__Your objective__. Report how many lines in the entries below have the word "will" in them, and give no other words.

===== Data excerpts =====

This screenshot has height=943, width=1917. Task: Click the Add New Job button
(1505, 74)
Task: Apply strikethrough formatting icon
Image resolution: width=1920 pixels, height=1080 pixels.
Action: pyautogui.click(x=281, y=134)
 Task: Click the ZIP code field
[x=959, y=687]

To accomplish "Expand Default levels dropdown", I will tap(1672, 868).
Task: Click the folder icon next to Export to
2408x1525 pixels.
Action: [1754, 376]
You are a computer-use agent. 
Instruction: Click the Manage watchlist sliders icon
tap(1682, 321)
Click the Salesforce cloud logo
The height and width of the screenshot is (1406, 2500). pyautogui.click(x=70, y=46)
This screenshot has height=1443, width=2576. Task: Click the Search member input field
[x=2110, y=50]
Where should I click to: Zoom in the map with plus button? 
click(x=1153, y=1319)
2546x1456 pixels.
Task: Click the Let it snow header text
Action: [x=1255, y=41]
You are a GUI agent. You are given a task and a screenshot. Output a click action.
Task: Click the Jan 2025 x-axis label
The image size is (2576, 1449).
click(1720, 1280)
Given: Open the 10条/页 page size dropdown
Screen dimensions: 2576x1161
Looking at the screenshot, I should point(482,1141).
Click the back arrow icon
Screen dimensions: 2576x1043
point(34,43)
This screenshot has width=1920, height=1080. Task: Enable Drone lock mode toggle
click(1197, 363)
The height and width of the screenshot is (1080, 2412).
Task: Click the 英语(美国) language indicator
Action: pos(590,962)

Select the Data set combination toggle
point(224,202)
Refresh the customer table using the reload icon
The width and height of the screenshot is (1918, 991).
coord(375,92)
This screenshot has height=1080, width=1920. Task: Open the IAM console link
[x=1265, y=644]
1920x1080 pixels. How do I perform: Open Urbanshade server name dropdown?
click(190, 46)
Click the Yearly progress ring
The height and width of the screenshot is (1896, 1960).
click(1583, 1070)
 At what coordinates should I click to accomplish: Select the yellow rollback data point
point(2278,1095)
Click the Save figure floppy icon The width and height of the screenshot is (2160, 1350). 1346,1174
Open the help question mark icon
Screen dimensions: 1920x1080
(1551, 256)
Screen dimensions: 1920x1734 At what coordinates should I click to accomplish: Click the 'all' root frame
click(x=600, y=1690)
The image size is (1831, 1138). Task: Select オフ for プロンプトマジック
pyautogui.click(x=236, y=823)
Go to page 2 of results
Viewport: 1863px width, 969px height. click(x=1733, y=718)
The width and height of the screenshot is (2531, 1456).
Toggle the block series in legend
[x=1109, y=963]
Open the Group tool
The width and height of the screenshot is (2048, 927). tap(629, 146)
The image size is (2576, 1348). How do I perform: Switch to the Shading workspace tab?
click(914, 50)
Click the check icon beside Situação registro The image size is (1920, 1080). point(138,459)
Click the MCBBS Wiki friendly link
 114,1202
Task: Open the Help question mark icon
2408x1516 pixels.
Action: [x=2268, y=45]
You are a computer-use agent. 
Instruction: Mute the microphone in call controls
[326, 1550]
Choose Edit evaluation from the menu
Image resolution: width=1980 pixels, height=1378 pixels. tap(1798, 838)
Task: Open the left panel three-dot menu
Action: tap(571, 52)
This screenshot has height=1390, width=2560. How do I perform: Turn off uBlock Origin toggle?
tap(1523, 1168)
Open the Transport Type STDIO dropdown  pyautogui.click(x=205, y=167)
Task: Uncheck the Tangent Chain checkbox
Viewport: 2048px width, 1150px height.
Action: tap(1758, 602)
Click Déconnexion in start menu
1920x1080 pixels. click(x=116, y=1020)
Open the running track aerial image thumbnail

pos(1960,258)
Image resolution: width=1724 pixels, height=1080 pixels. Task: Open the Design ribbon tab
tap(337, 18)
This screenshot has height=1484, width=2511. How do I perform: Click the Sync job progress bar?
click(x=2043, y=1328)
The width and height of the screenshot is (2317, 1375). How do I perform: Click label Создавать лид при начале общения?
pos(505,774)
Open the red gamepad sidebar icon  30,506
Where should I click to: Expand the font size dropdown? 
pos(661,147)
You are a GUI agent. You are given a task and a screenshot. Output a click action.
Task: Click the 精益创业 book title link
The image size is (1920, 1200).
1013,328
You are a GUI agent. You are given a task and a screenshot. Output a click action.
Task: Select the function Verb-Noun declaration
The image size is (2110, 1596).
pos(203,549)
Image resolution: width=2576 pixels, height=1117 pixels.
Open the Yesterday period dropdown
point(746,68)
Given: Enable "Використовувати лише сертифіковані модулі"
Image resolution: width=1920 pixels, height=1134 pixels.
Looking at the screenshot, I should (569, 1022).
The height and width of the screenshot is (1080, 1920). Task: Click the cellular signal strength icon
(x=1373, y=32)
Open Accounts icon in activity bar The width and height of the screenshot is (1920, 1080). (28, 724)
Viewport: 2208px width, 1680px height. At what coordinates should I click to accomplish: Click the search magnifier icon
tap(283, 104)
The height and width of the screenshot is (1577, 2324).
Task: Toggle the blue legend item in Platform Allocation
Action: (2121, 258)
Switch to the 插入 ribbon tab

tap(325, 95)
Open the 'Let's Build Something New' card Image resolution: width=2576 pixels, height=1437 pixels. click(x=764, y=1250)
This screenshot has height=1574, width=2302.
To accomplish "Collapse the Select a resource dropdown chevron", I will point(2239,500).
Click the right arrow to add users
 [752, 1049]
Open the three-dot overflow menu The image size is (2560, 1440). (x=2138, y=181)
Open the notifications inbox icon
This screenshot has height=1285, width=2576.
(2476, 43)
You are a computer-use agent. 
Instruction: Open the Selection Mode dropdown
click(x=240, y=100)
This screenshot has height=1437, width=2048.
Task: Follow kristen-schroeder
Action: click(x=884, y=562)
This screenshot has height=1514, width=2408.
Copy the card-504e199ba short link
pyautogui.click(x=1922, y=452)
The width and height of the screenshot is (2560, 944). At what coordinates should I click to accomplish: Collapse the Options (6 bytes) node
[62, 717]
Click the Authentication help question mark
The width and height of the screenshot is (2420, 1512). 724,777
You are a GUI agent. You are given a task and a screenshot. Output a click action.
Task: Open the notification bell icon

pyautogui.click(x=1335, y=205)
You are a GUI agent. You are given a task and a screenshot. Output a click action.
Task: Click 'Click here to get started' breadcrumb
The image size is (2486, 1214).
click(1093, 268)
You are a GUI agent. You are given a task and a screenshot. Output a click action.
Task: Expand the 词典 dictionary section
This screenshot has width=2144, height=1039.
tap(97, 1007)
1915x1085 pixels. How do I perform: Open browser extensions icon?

=====

__Exercise response__. 2